Today's conference was on intelligent designing, and I left absolutely horrified. Three of the four panelists spoke on genetically evolving humans, one speaking on us becoming cyborgs, one talking about his top-ten wish list of genetic mutations, and one speaking of creating computers where we could download our selves too. Each one had fantasy-esque hopes and dreams, but the fact that each spoke of forceful evolution of the human race was haunting to me. The final panelist, who seemed the craziest of all, was the only one who, metaphorically, spoke my language. He began his speech talking about human parnoia, and basically, drove the point that "we are a society riding a bucking bronco." What he said was that we are evolving, producing technology, and finding scientific breakthroughs at a rate which our societal evolutions, as well as own knowledge and understanding, cannot keep up with.
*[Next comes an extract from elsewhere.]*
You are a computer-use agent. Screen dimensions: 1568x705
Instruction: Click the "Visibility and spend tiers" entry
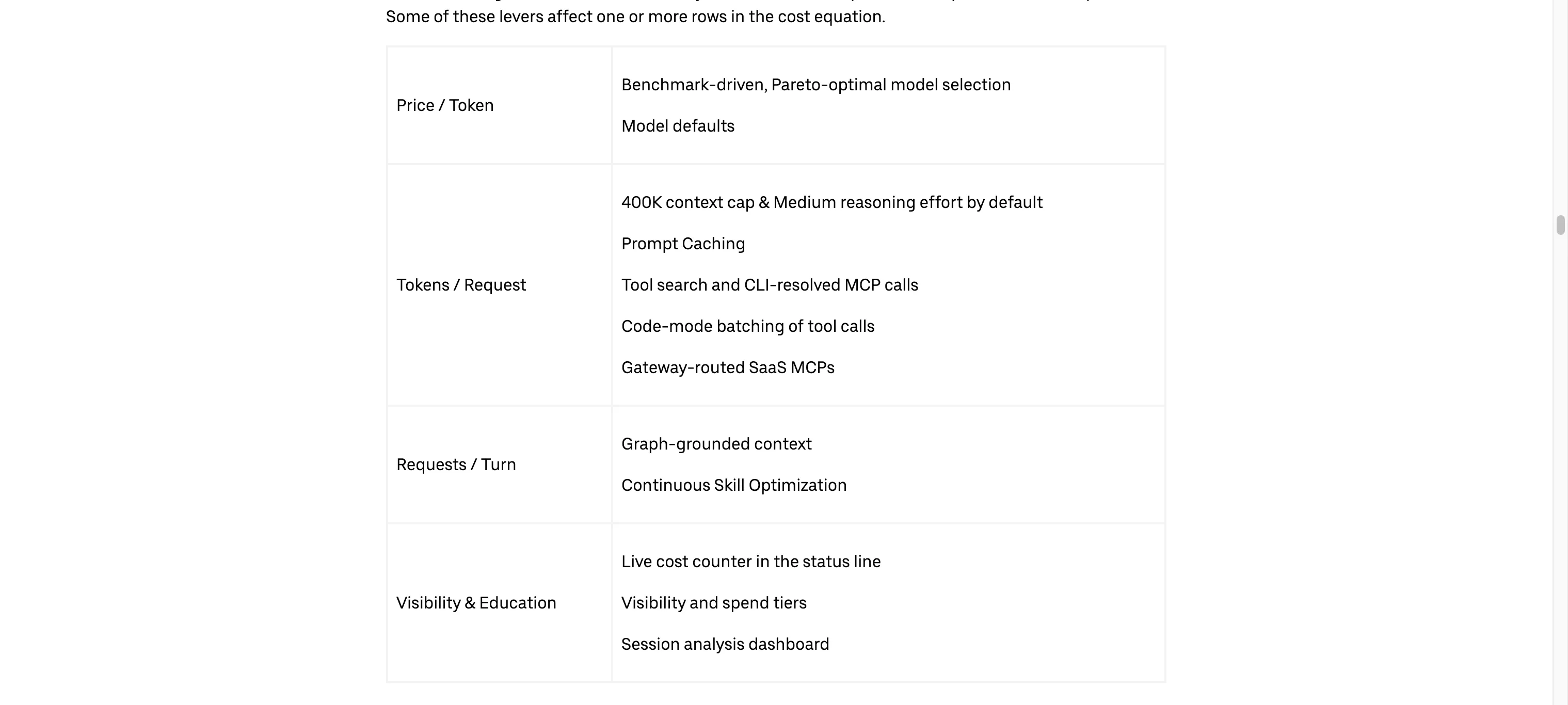(x=713, y=603)
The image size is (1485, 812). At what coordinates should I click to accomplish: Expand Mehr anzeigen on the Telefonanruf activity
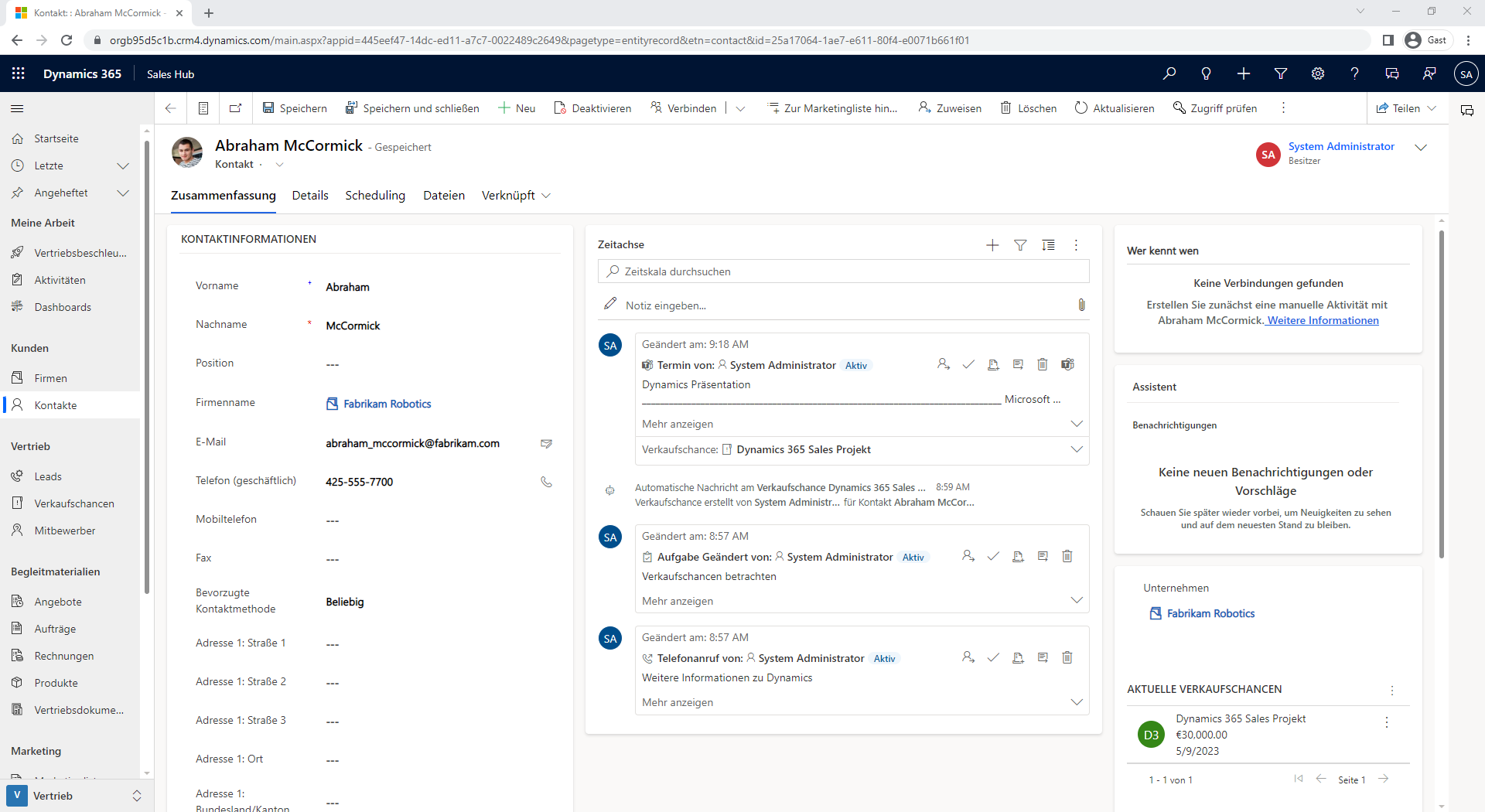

We are, in essence, a society on a bucking bronco without a bridle and the knowledge of how to tame a wild horse. This resonated with me, and also did what the CWA is here for, it sparked dialogue between a friend and I. We talked about how each technologic advance mankind adopts stops human evolution, and how not only do we have to worry about not evolving, but also de-evolution, deeming Wall-E not only a great movie, but true! So I guess the take home message from this lecture was with great power comes great responsibility, and with every action comes consequence, so we better be ready to reap what we sow...and Wall-E should be integrated into high school and college curriculum.